The elevator operator saluted smartly and whisked me upward. As the door opened on ten a rather striking older woman was standing there. She was swathed in some sort of ginger fur—lynx maybe—and it went well with her wiry mane of hair, giving the impression of a lioness on the prowl. She nodded to me solemnly and said,
“Bonjour,”
in a deep, mannish voice. I was sure I had seen her before somewhere but it was not until the elevator man said, “Going down, Madame Bernhardt,” that I recalled Miss Sheehan telling me that the Divine Sarah also kept a suite of rooms at the Hoffman.

Talk about mingling with the mighty, I thought to myself. If only the folks in Ballykillin could see me now, hobnobbing with the rich and famous. The thought flashed through my mind before I had time to remember that there was nobody in Ballykillin any longer. No family. No friends. All gone. And I was going to have to relive some of my most painful moments for the woman I was about to see. I hesitated in the mirror-lined hallway and almost turned back. But I put on a brave face and rapped smartly on her door.

She was looking as stunning as ever, wearing a silk robe of dark rich green that accented the copper hair. For once this wasn’t piled on her head but spilled over her shoulders. Her face bore no trace of makeup but in truth it needed no help. It was simply the epitome of beauty. One looked at her and gasped. I could well understand why so many young men became besotted with her. I had been resolved to be cold, efficient, and distant with her, but when she stood at the door and opened her arms wide, saying “Molly, my sweet child. Thank you so much for coming,” I found myself accepting her embrace and even murmuring some kind of thanks of my own.

She drew me into a drawing room overlooking the park, elegantly furnished with brocade chairs and sofas. A huge bowl of out-of-season fruit was on a side table, along with the sort of floral tributes that seemed to accompany Miss Sheehan wherever she went.

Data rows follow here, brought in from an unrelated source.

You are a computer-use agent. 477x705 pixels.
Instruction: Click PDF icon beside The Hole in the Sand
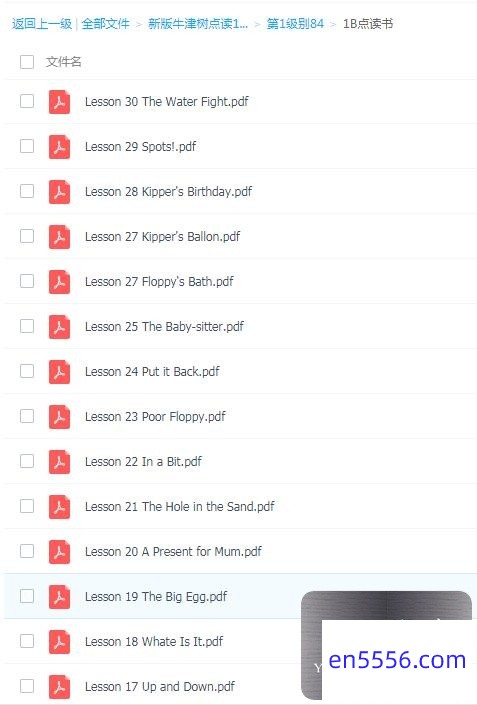59,506

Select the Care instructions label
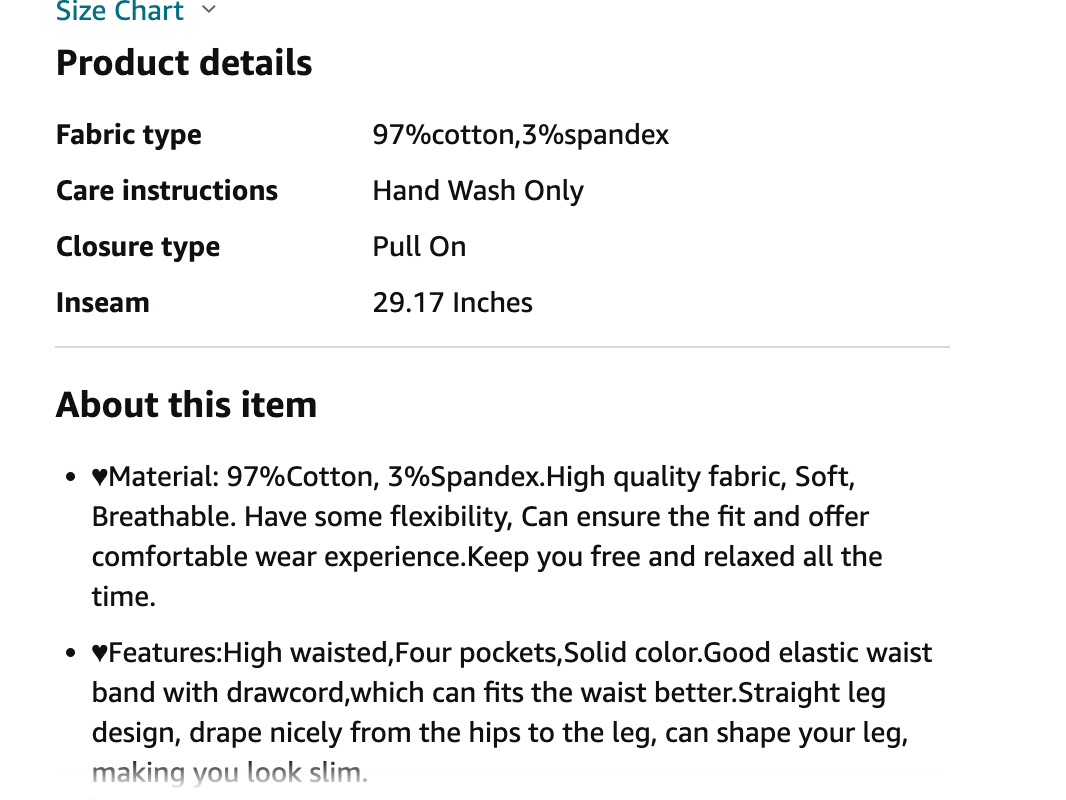pyautogui.click(x=167, y=191)
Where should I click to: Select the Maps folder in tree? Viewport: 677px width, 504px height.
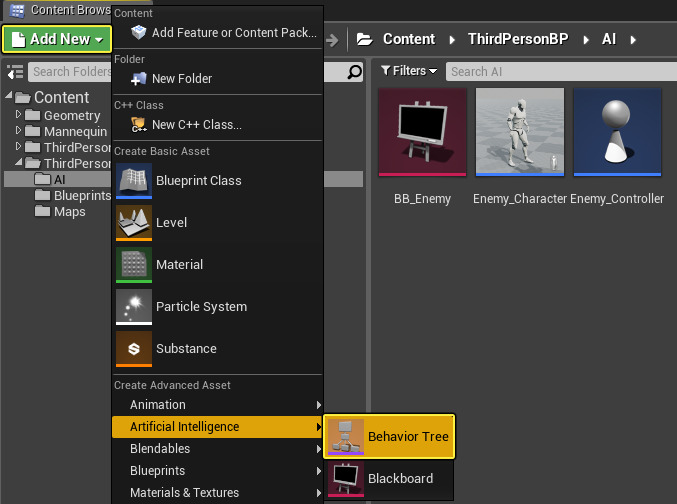click(x=69, y=212)
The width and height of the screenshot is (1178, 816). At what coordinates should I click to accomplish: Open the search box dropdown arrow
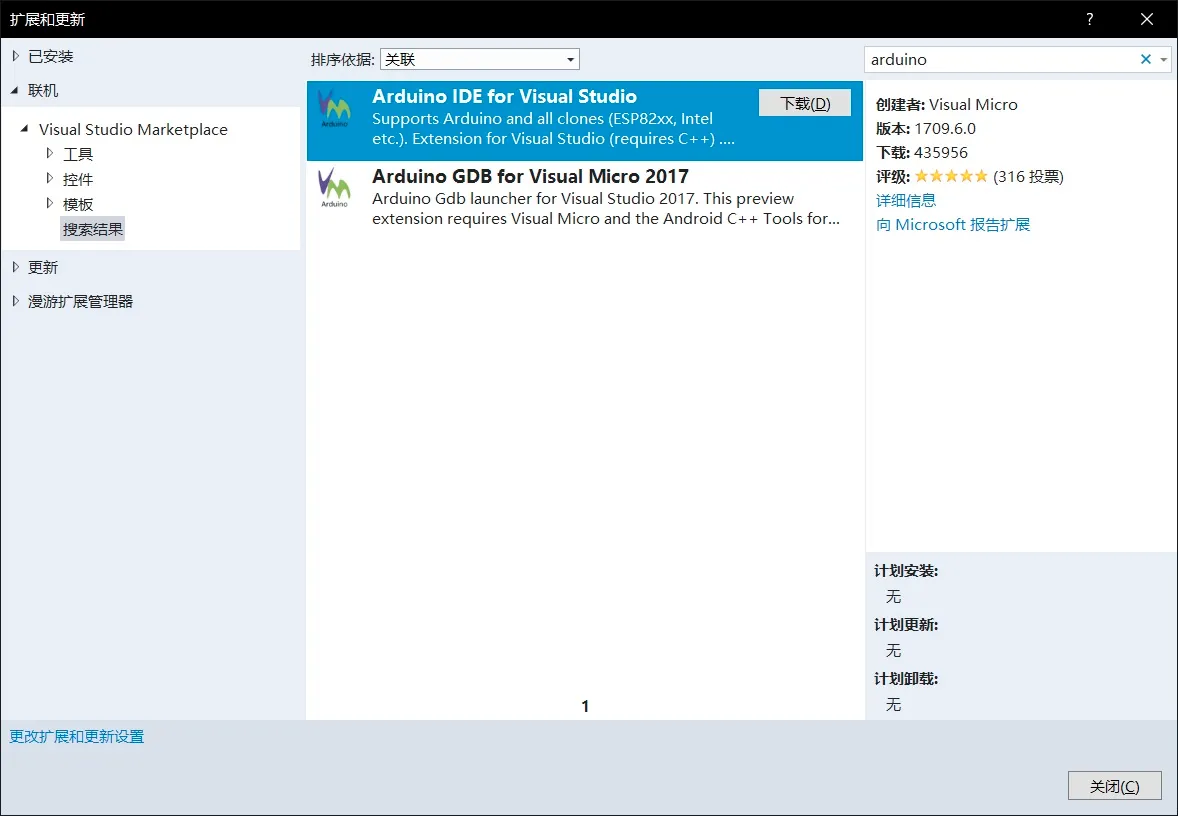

“Take off your coat, do,” she said, “and do sit down. I’ll have Yvette bring us some tea.” She motioned to a dainty little brocade armchair beside the window. She rang a small silver bell and a slim dark person in a black-and-white uniform appeared, bobbing a curtsey. “You rang, Madame?”

“Yes. Tea for two please, Yvette.”

The maid jerked a halfhearted attempt at a curtsey and went.

Quite a change from Rose, I thought to myself. Her last maid had been a broad country girl from Ireland and she had been brutally murdered.

“Life must go on,” Miss Sheehan said sadly, as if reading my thoughts. “I chose a new maid as different as possible from Rose so that I was not reminded of her. Madame Bernhardt’s own maid suggested her. They come from the same town in France, so one understands.” She paused, looking at me critically. “So how are you, Molly? From what Grania writes you had a most harrowing time.”

“Yes, it wasn’t too pleasant,” I said. “No thanks to you.”

She reached out and touched my hand. “I felt so awful when I realized what I had let you in for.”

“You knew from the very start what you were doing,” I said angrily. “You used me.”

“Yes, but I never thought . . . ,” she said. “Molly, I would never have exposed you to such danger, had I known. I thought it was a simple assignment. Can you ever forgive me?”

She took my hand and smiled her most enchanting dimpled smile. Against my better judgment, I felt myself soften and managed a weak smile of my own.

“And could you possibly bear to tell me all about it? I only have Grania’s account and she has left out a lot of details I would dearly like to know.”

“All right,” I said, and started to recount the events. I tried to be as brief as possible and to stick to the main facts, but it was hard to tell the story without dwelling on my brothers and on Cullen. As she listened she put a lace handkerchief up to her mouth. “Our brave Irish boys,” she muttered. “Such a waste.”

“As you say, such a waste.”

We sat there looking at each other.

“He was a fine man, wasn’t he, Molly?”

“One of the best,” I agreed.

“And did he speak often of me?” she asked.

I didn’t like to say that he had long forgotten her. “All the time,” I lied.

“If only I could have been there,” she said. “But I have a duty to my public. They count on me, Molly. I brighten their little lives.”